In terms of emotional understanding, we also have a complete logic. For example, psychological research has proven that high HRV often corresponds to a more positive, relaxed, or more interested state; while an increased heart rate during strenuous exercise does not necessarily mean emotional fluctuations. Therefore, we not only look at the physiological indicators themselves but also combine spatial features such as actions, postures, and eye movements to understand a person's real state.
To put it simply, we are integrating the "physiological continuity in the time dimension" and the "visual perception ability in the space dimension" into a unified model, enabling AI to understand a person's physiology, emotions, and behavior simultaneously.
Hard Krypton: Why did you further develop hardware modules?
Tang Jiankai: Video is different from language. It contains a huge amount of information. If all the data is uploaded to the cloud for processing, it will not only cause high latency but also affect the real - time interaction experience. Therefore, we prefer end - side processing, allowing perception and inference to occur directly on the local device, so that the response will be more timely and the interaction will be smoother.

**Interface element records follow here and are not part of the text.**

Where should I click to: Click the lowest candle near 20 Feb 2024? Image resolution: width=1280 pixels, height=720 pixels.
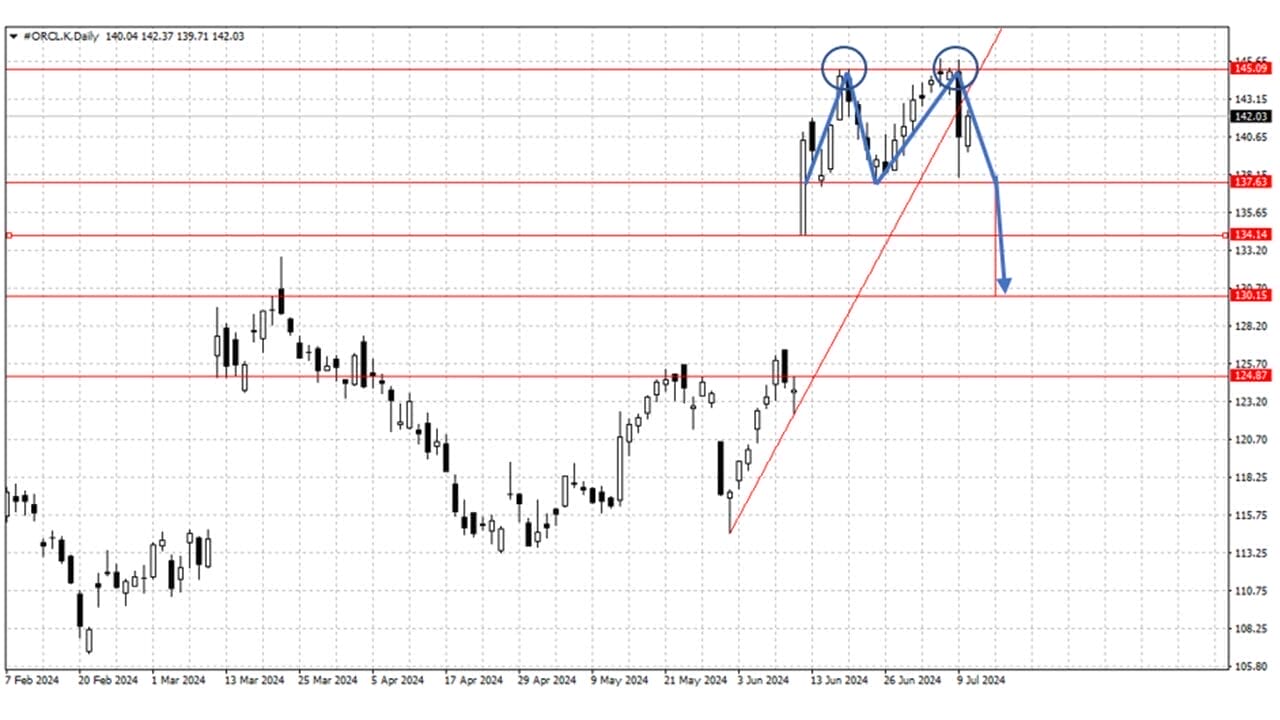pos(88,640)
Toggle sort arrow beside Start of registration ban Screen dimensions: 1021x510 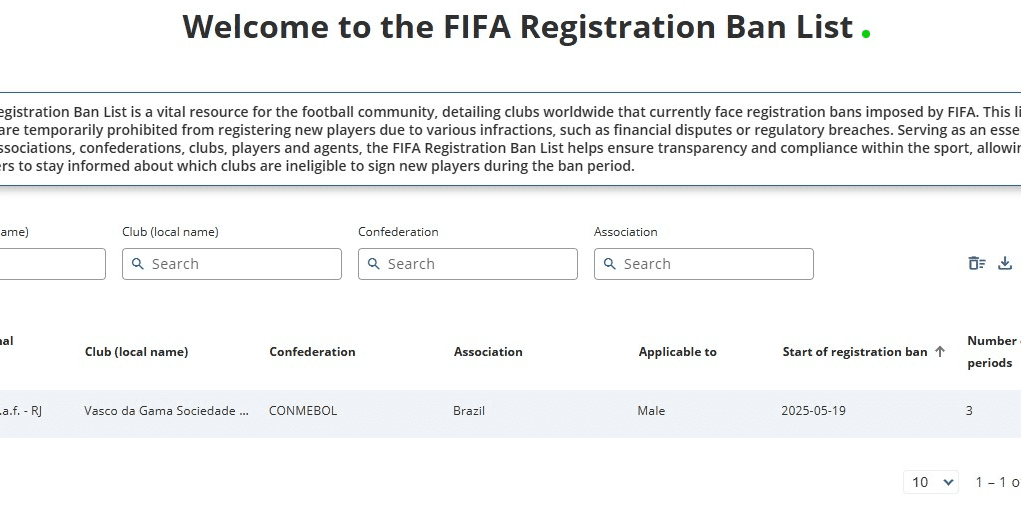(940, 352)
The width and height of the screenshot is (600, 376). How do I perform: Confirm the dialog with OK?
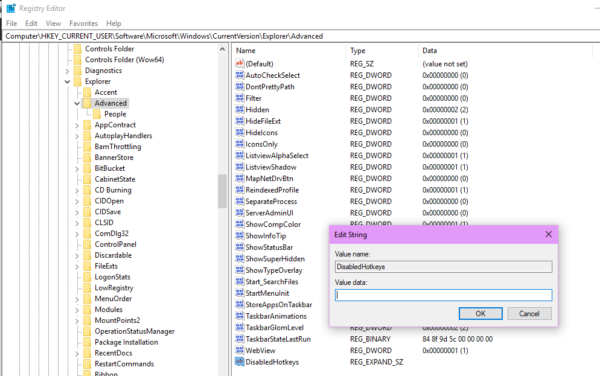point(481,314)

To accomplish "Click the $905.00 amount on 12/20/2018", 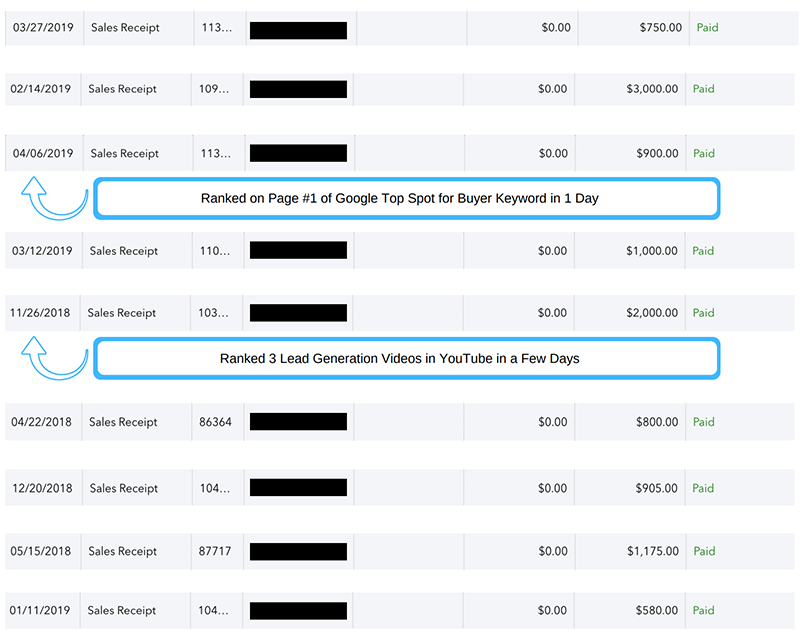I will pyautogui.click(x=659, y=488).
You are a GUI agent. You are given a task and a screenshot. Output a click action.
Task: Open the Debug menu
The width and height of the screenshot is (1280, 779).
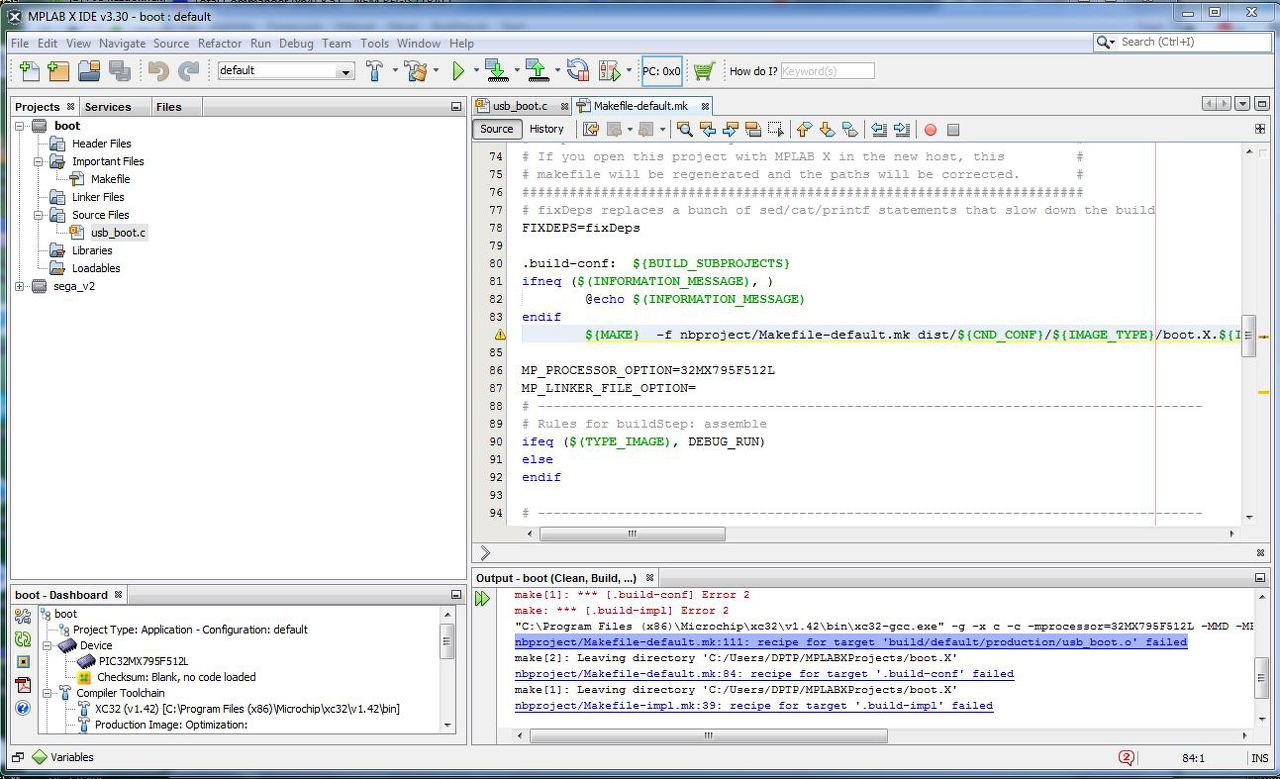coord(296,43)
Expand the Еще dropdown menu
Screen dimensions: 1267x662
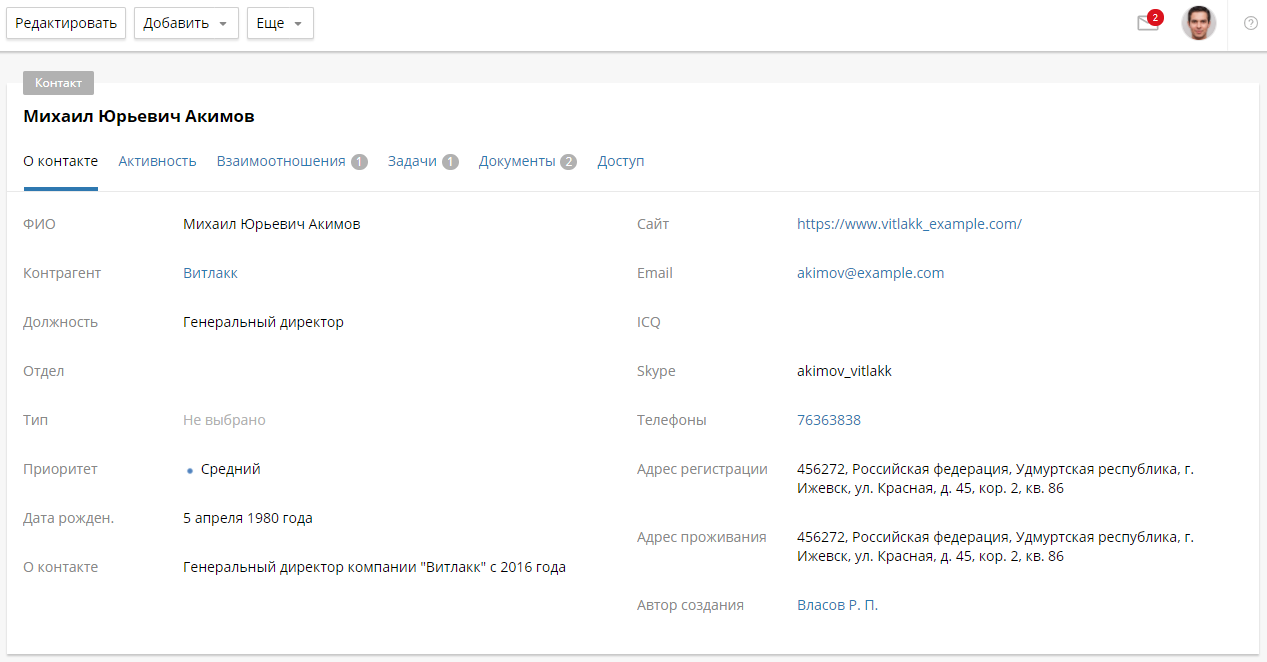(280, 23)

Another important reason is privacy. The data we process is related to physiology and emotions, which are relatively sensitive information. Especially in scenarios such as medical care and health management, users would prefer to keep the data on local devices rather than upload it all to the cloud API.
Investor's view
Shunwei Capital: The real - time physiological and emotional understanding base model developed by the company is globally unique in terms of technical route and underlying architecture. This technology can be quickly implemented in multiple scenarios such as intelligent cockpits, robots, and intelligent hardware, with broad application prospects. Shunwei highly recognizes the team's technical and productization capabilities and is willing to deeply cooperate with Weimian Technology in all scenarios of people, vehicles, and homes, accompany it in the long - term, and jointly explore the business prospects of the next - generation human - machine interaction and embodied intelligence track.